- _What you should do_
Would you retype each record exactly as given?

- _Dataset excerpts_
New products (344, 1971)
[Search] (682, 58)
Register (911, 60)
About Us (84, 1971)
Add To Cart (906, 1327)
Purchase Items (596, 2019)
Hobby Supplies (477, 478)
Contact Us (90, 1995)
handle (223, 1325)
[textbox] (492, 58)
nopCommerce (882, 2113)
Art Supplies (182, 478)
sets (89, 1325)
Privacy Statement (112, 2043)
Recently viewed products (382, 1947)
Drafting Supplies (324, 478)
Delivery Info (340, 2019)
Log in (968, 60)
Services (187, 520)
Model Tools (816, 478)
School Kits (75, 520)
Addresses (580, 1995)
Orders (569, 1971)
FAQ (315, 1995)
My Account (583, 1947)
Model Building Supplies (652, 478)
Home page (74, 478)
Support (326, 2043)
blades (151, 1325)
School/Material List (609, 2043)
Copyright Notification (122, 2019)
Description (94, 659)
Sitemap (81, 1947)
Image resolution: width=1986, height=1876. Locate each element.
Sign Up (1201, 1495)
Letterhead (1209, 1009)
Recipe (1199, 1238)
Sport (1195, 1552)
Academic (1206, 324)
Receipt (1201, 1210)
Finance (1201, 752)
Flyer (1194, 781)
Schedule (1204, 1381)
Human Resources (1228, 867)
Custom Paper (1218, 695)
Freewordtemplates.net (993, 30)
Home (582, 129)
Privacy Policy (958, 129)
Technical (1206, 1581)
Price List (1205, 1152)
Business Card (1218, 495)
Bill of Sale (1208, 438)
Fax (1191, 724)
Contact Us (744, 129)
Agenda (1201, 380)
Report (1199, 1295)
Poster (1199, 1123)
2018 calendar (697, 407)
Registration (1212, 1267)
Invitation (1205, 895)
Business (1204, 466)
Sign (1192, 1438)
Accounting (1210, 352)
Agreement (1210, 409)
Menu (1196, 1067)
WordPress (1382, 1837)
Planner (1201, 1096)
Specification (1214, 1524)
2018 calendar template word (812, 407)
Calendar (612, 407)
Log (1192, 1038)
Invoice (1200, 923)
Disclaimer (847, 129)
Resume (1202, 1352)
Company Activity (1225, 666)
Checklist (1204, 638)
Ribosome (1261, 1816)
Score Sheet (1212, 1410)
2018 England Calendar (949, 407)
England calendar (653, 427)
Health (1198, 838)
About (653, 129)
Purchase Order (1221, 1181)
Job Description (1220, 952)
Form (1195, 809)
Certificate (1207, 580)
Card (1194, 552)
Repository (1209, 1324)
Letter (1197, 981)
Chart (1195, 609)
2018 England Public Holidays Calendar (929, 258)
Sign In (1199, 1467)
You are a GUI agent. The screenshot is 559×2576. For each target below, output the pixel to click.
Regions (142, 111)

- _Output of the exercise_
New products (344, 1971)
[Search] (682, 58)
Register (911, 60)
About Us (84, 1971)
Add To Cart (906, 1327)
Purchase Items (596, 2019)
Hobby Supplies (477, 478)
Contact Us (90, 1995)
handle (223, 1325)
[textbox] (492, 58)
nopCommerce (882, 2113)
Art Supplies (182, 478)
sets (89, 1325)
Privacy Statement (112, 2043)
Recently viewed products (382, 1947)
Drafting Supplies (324, 478)
Delivery Info (340, 2019)
Log in (968, 60)
Services (187, 520)
Model Tools (816, 478)
School Kits (75, 520)
Addresses (580, 1995)
Orders (569, 1971)
FAQ (315, 1995)
My Account (583, 1947)
Model Building Supplies (652, 478)
Home page (74, 478)
Support (326, 2043)
blades (151, 1325)
School/Material List (609, 2043)
Copyright Notification (122, 2019)
Description (94, 659)
Sitemap (81, 1947)
Image resolution: width=1986, height=1876. Locate each element.
Sign Up (1201, 1495)
Letterhead (1209, 1009)
Recipe (1199, 1238)
Sport (1195, 1552)
Academic (1206, 324)
Receipt (1201, 1210)
Finance (1201, 752)
Flyer (1194, 781)
Schedule (1204, 1381)
Human Resources (1228, 867)
Custom Paper (1218, 695)
Freewordtemplates.net (993, 30)
Home (582, 129)
Privacy Policy (958, 129)
Technical (1206, 1581)
Price List (1205, 1152)
Business Card (1218, 495)
Bill of Sale (1208, 438)
Fax (1191, 724)
Contact Us (744, 129)
Agenda (1201, 380)
Report (1199, 1295)
Poster (1199, 1123)
2018 calendar (697, 407)
Registration (1212, 1267)
Invitation (1205, 895)
Business (1204, 466)
Sign (1192, 1438)
Accounting (1210, 352)
Agreement (1210, 409)
Menu (1196, 1067)
WordPress (1382, 1837)
Planner (1201, 1096)
Specification (1214, 1524)
2018 calendar template word (812, 407)
Calendar (612, 407)
Log (1192, 1038)
Invoice (1200, 923)
Disclaimer (847, 129)
Resume (1202, 1352)
Company Activity (1225, 666)
Checklist (1204, 638)
Ribosome (1261, 1816)
Score Sheet (1212, 1410)
2018 England Calendar (949, 407)
England calendar (653, 427)
Health (1198, 838)
About (653, 129)
Purchase Order (1221, 1181)
Job Description (1220, 952)
Form (1195, 809)
Certificate (1207, 580)
Card (1194, 552)
Repository (1209, 1324)
Letter (1197, 981)
Chart (1195, 609)
2018 England Public Holidays Calendar (929, 258)
Sign In (1199, 1467)
You are a GUI agent. The screenshot is 559×2576. For each target below, output the pixel to click.
Regions (142, 111)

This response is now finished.